• What is expected: Once you find the line with "You are a computer-use" in the entries below, return exactly every line from it through the line with "Instruction: Click the".

• Given data:
■ ■ ■ ■

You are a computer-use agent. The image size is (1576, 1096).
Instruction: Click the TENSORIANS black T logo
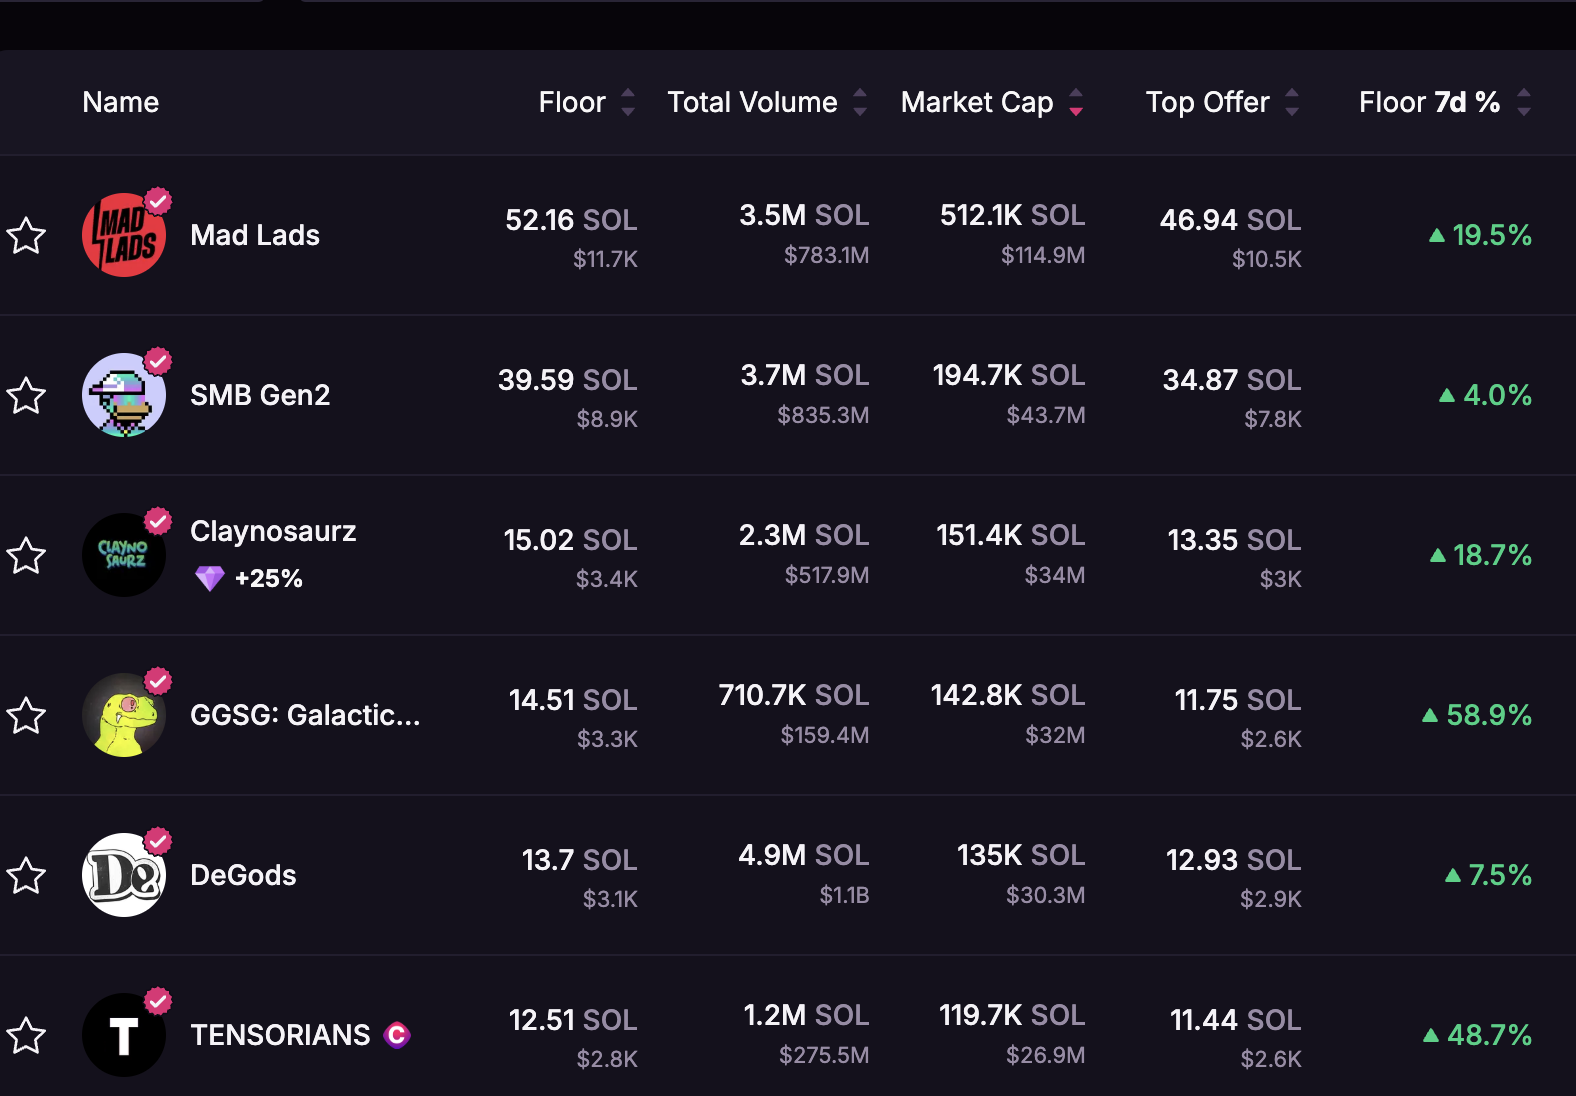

■ ■ ■ ■

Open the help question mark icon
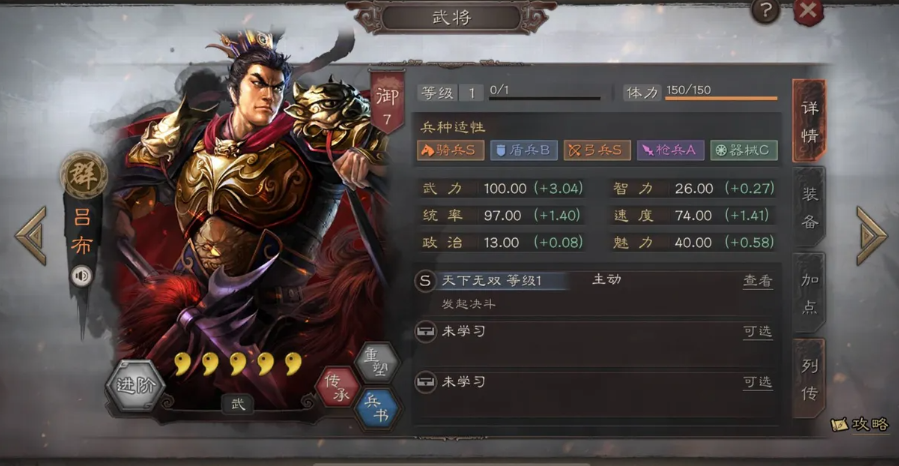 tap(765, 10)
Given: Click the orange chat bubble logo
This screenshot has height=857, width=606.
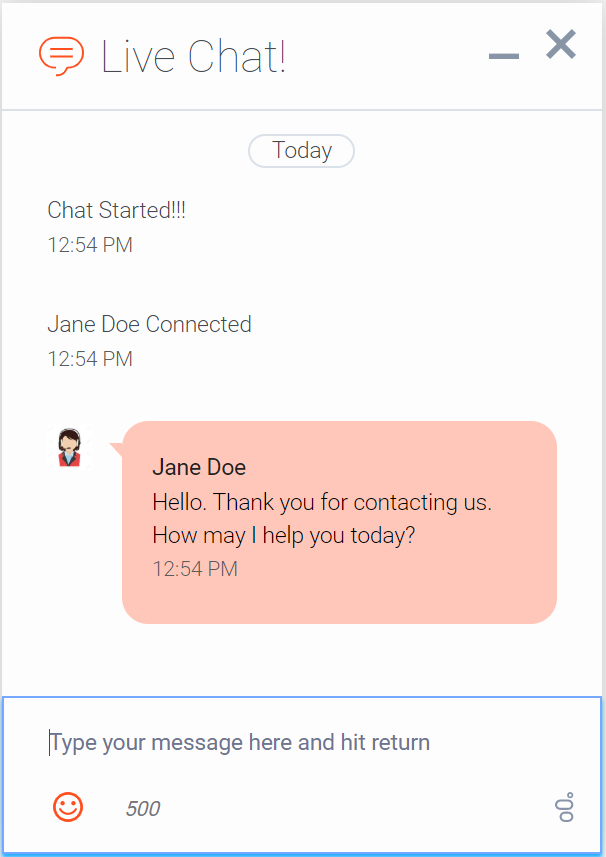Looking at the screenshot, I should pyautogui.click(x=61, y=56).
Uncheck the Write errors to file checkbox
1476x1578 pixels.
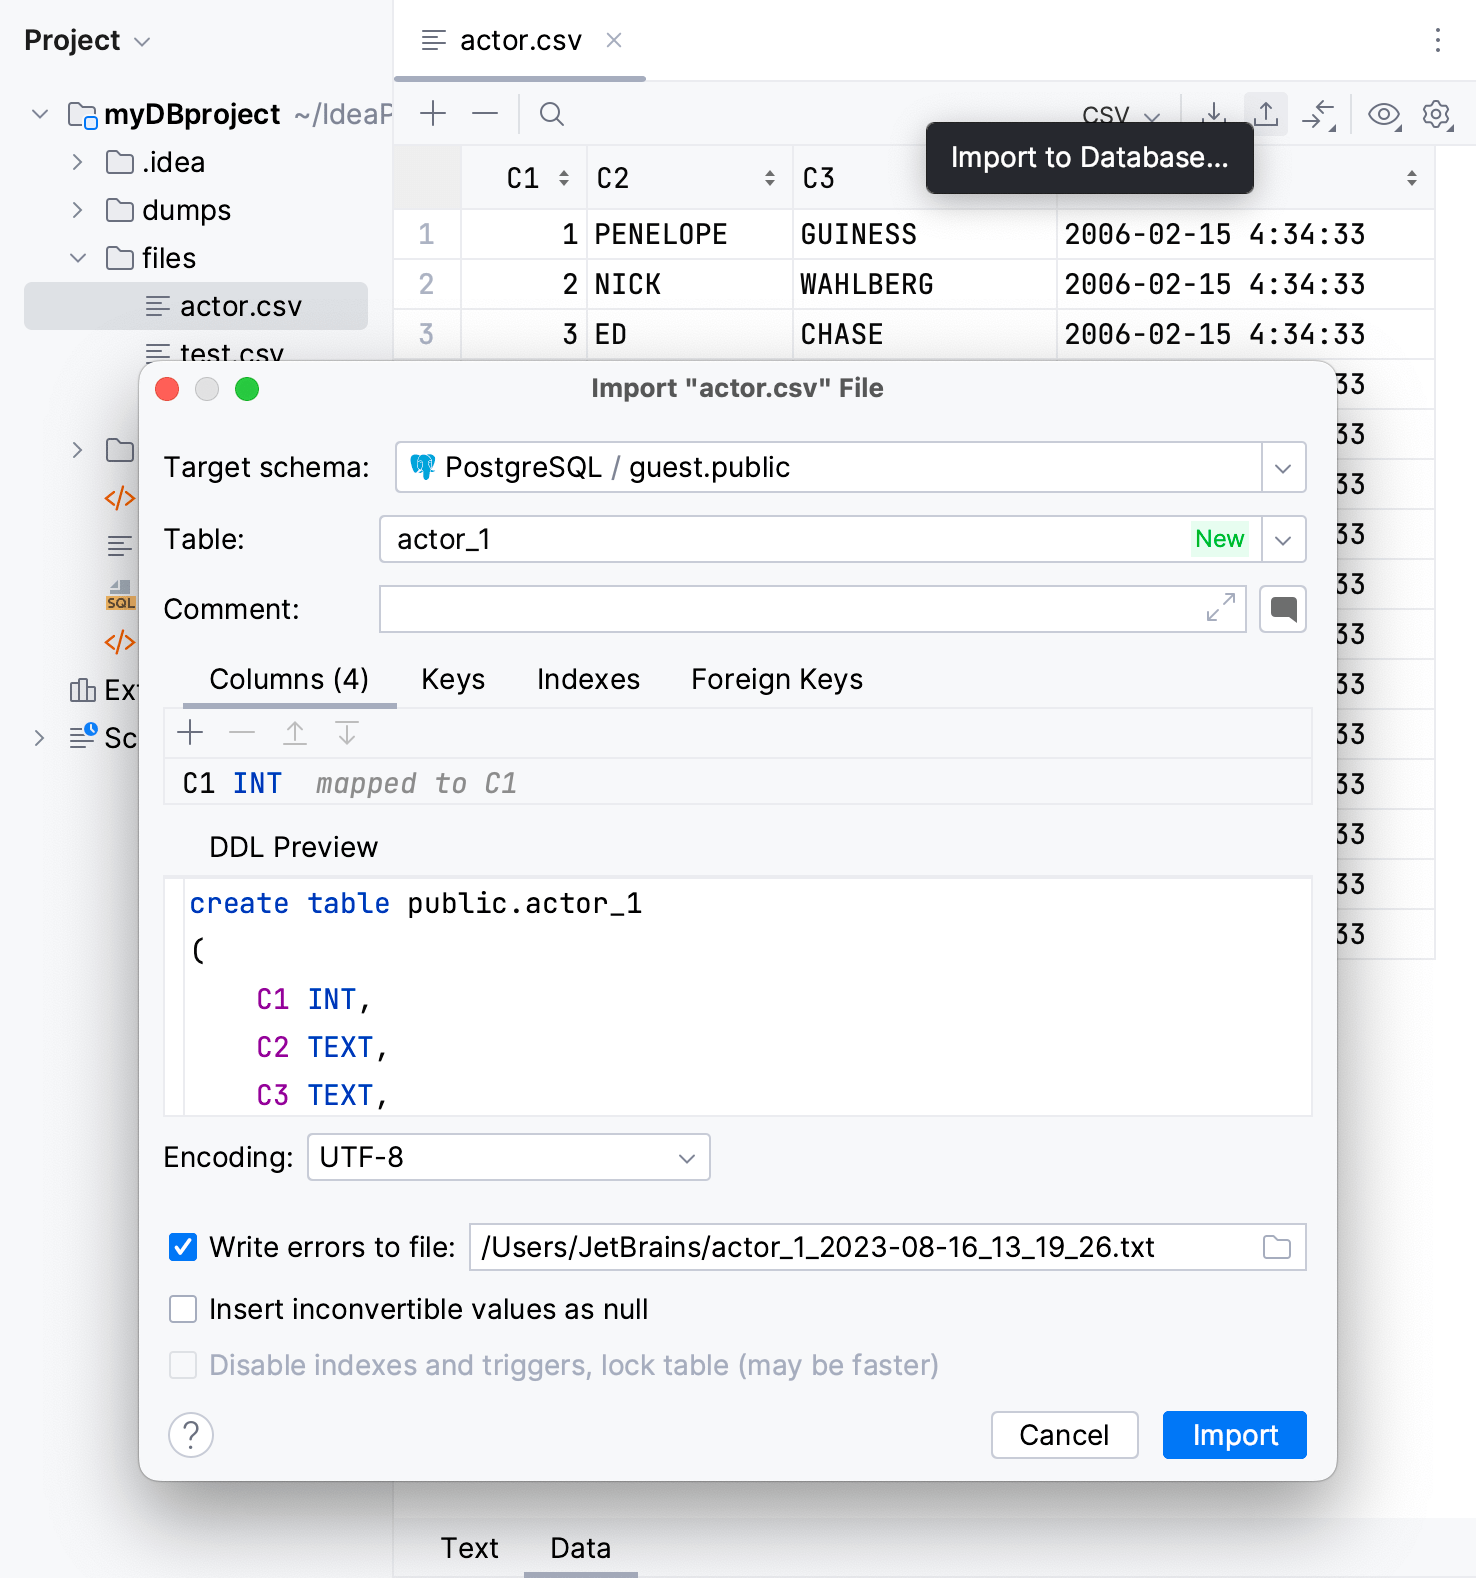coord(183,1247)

■ ■ ■ ■

• Written response:
You are a computer-use agent. The image size is (1576, 1096).
Instruction: Click the TENSORIANS black T logo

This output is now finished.